El verdadero defecto del sistema, o la maldición del país, consiste en que la priva de tantos placeres del estómago y la vista. ¡No hay un restaurante francés en Moscú ni en todo el país!

Lo extraño es que estos sentimientos se alojen en la cabeza de una rústica nata. Generalmente, suelen acudir a la mente de los intelectuales moscovitas descontentos —y relativamente ricos— que les dan una connotación más política. También en el caso de su higiene personal —escrupulosa hasta el punto de que «ese lugar» siempre huele tan bien como su pelo— es la excepción que confirma la regla: es una mutación de la especie de la chica aldeana.

Pero aunque deplora la situación del país, debo tener la precaución de no «difamar». Ocasionalmente, sus arranques de pasión por la tierra rusa son más vehementes que los de una docena de Viktors.
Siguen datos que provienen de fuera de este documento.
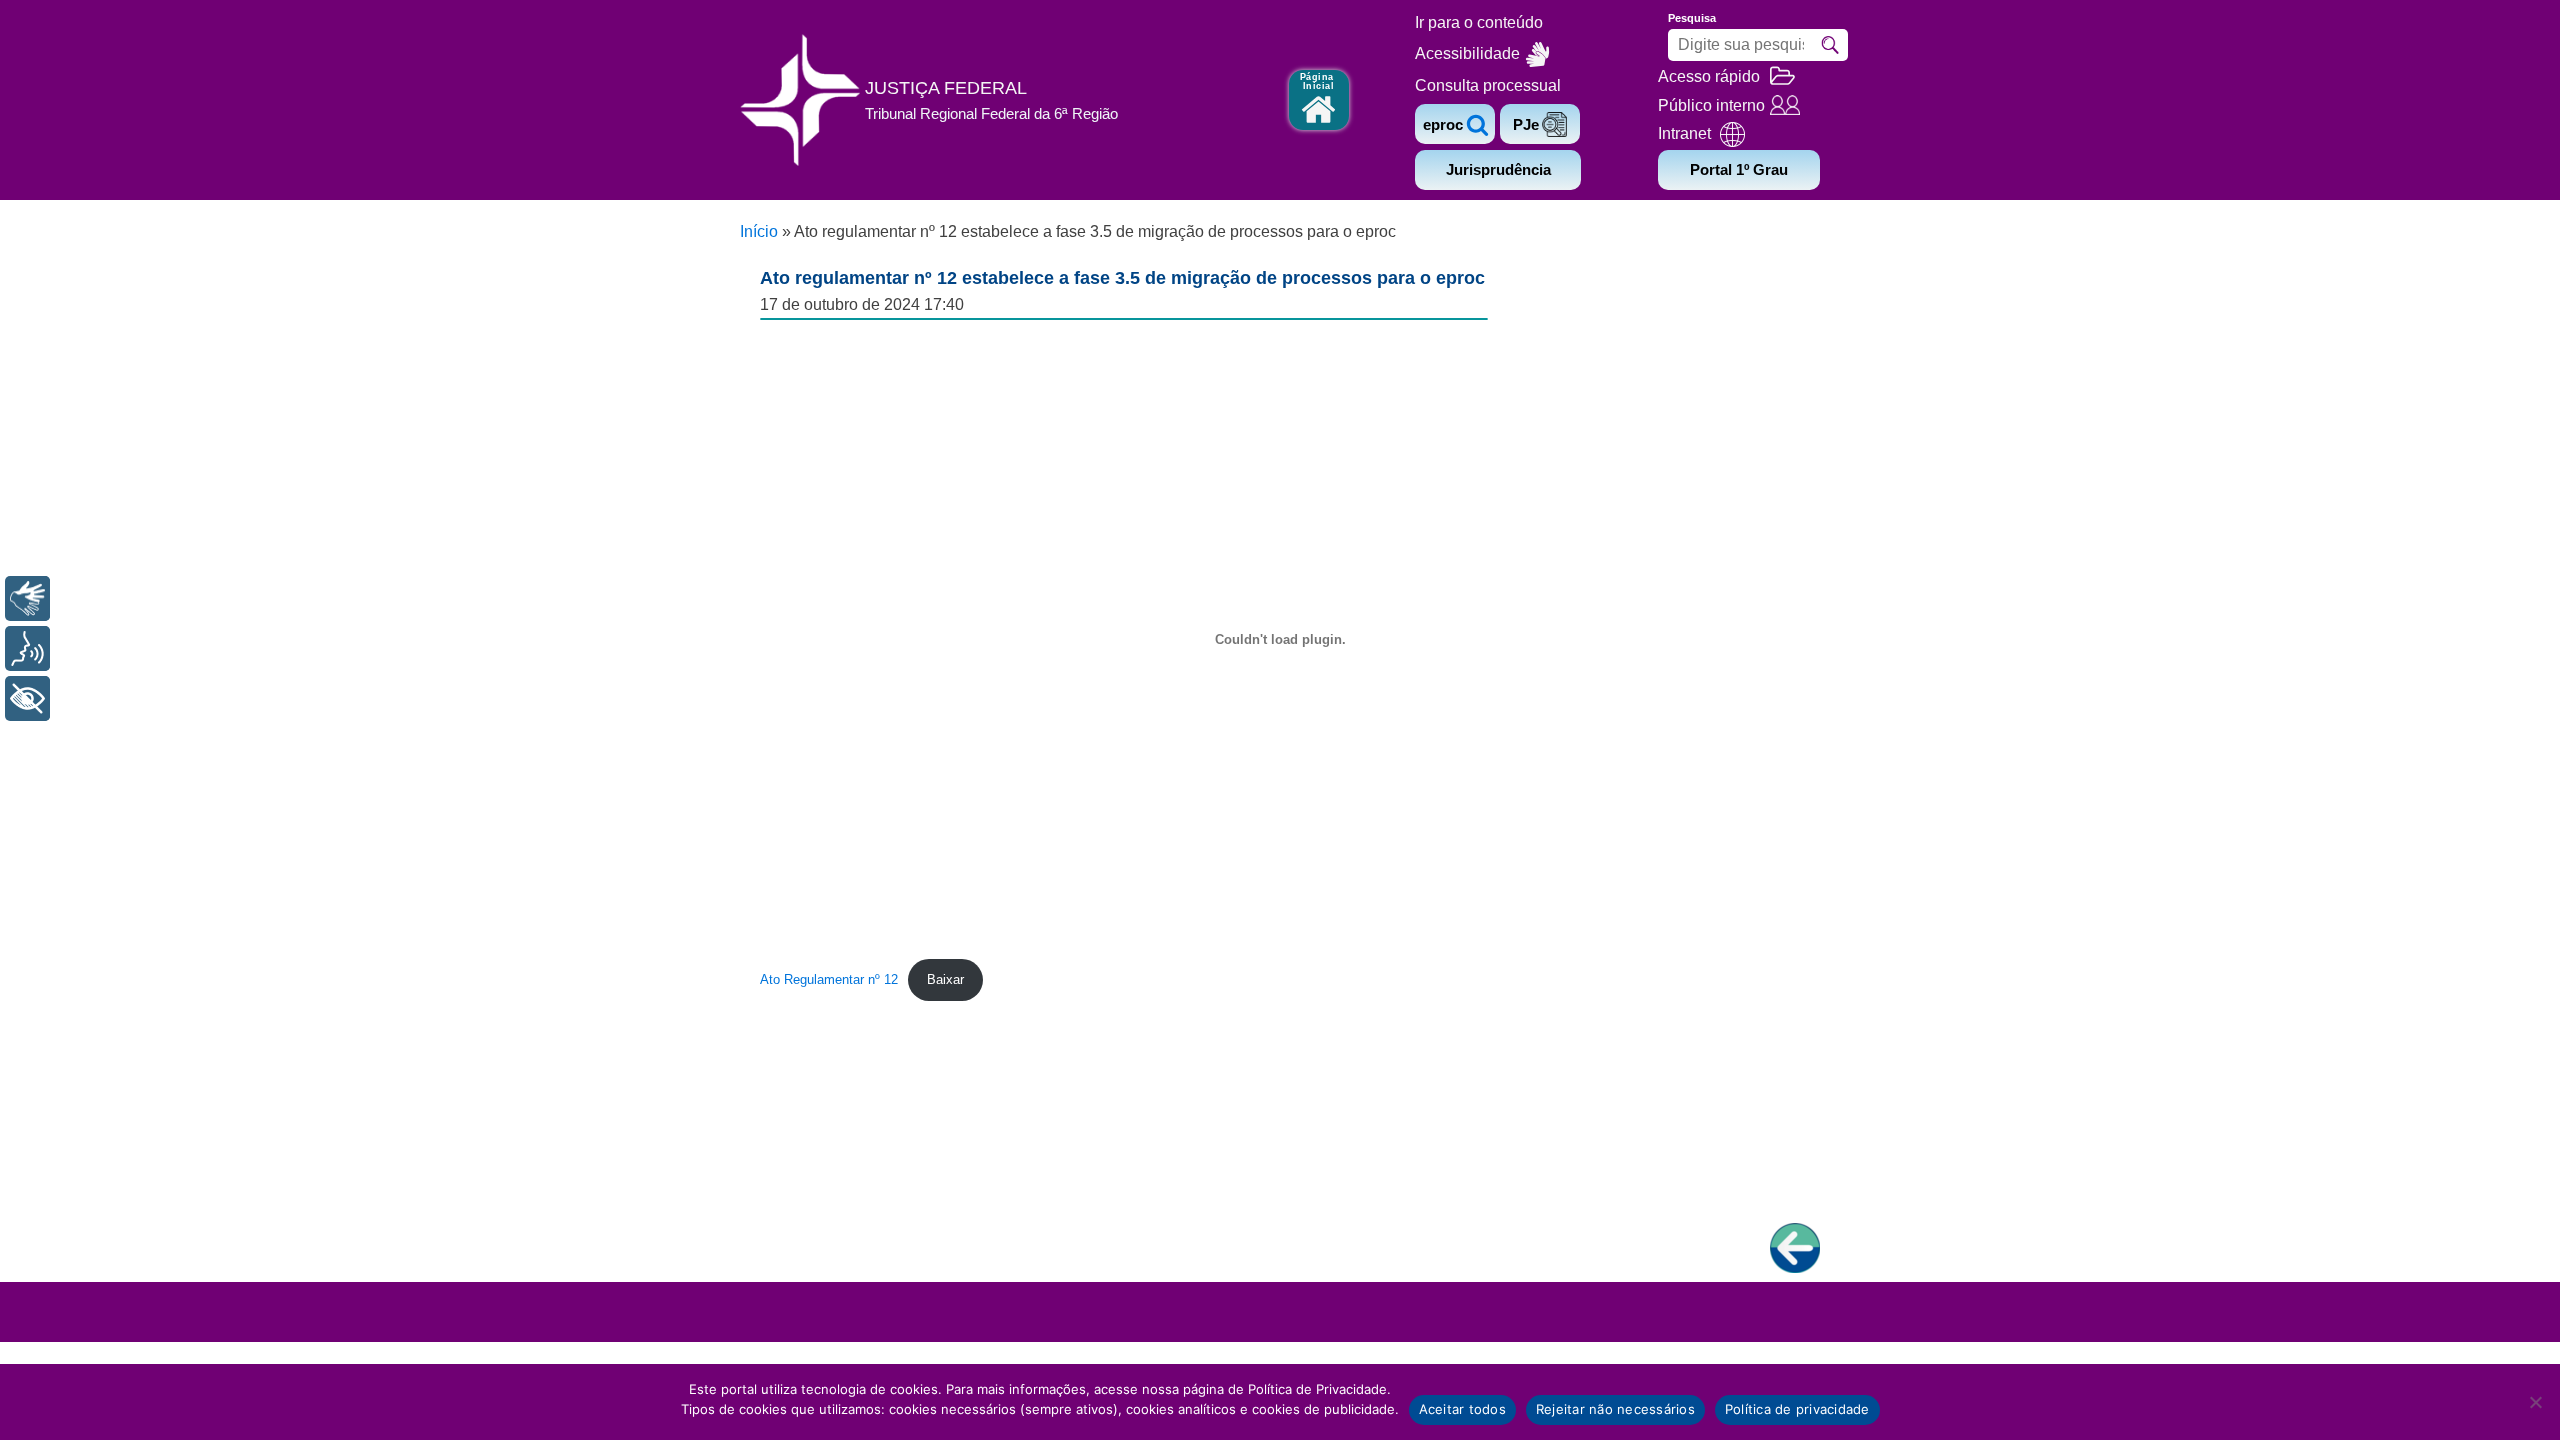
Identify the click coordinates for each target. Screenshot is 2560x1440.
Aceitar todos (1462, 1409)
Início (759, 231)
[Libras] (27, 598)
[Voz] (27, 648)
En una oportunidad estábamos en una aldea y yo meneaba la cabeza —con conmiseración, no con menosprecio— al ver a un campesino cuya cara corroída por la congelación, y cuyas anchas orejeras, delataban una vida de trabajo animal, y cuya cabaña era un himno al desaliño.

—Estoy mortalmente harta de que la gente denigre a Rusia. Occidentales remilgados que nunca entenderán la verdad acerca de este país, que no conocen sus padecimientos, ni sus placeres, porque están aislados de la vida real... incluso de la suya propia. ¿Qué patrón de medida te hace suponer que eres superior a ese hombre?
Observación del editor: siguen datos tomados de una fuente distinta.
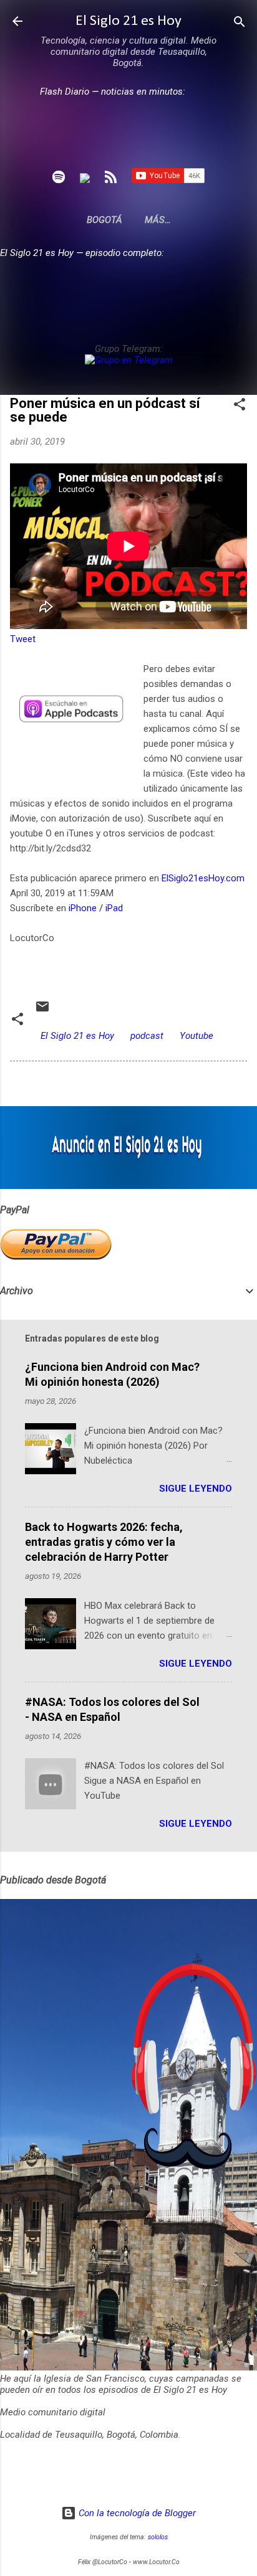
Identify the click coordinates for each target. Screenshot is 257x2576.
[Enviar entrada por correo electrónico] (42, 1010)
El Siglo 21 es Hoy (128, 21)
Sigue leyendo (195, 1488)
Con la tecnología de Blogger (136, 2513)
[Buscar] (239, 22)
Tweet (23, 639)
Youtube (196, 1035)
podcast (146, 1035)
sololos (158, 2537)
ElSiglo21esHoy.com (203, 878)
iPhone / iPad (96, 908)
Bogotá (104, 219)
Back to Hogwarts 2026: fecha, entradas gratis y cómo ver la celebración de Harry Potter (104, 1541)
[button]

—¿Qué significa esto, Piernas Largas? Coincido contigo respecto a la campiña... incluso respecto del país. No tengo nada contra él, y sabes que no soy remilgado.

Se apaciguó con la misma rapidez.

—Supongo que no, pero he oído a demasiada gente que lo critica todo. Rusia es el blanco de todos. Su humillación ya es suficientemente grande sin que os burléis de ella.

Si le hubiera dicho que ella era la más propensa a «criticarlo todo», sólo habría conseguido reavivar su ira. Además, eso habría sido cierto únicamente desde un punto de vista literal, como acababa de recordármelo. En términos más amplios, la verdad es que si bien sus comentarios expresos acerca de Rusia son consistentemente críticos, lo que deja tácito tiene una gran dosis de afecto. Esto se resumió en su observación de que los extranjeros no sólo parecen mucho más felices que los rusos, sino que parecen entrenados para tener un aspecto feliz. Y no obstante su aversión a la propaganda, llora a moco tendido cuando ve los filmes sobre la invasión nazi que se repiten incesantemente. Me pregunto qué efecto tendrá esto cuando llegue el momento dramático y deba pensar en abandonar el país.

 

Sí, irse conmigo: desde el comienzo mismo una voz susurró la palabra prohibida «casamiento». Sabía que si alguna vez me decidía a tomar esposa, ésta debía ser rusa. Mientras tanto, ella me brindó mucho más que una introducción a las costumbres locales, según la receta tradicional acerca del mejor sistema que puede emplear un joven para conocer un país. Acudir al teatro con mi maravillosa acompañante rusa era un triunfo además de una oportunidad. Las lisonjas que me tributaba a mí mismo oscurecían mis pensamientos acerca de ella. Anastasia puso fin a mi aislamiento —aún corría el mes de noviembre, cuando Aliosha sólo era alguien que a veces nos prestaba su cuarto— y también inició mi anhelado romance.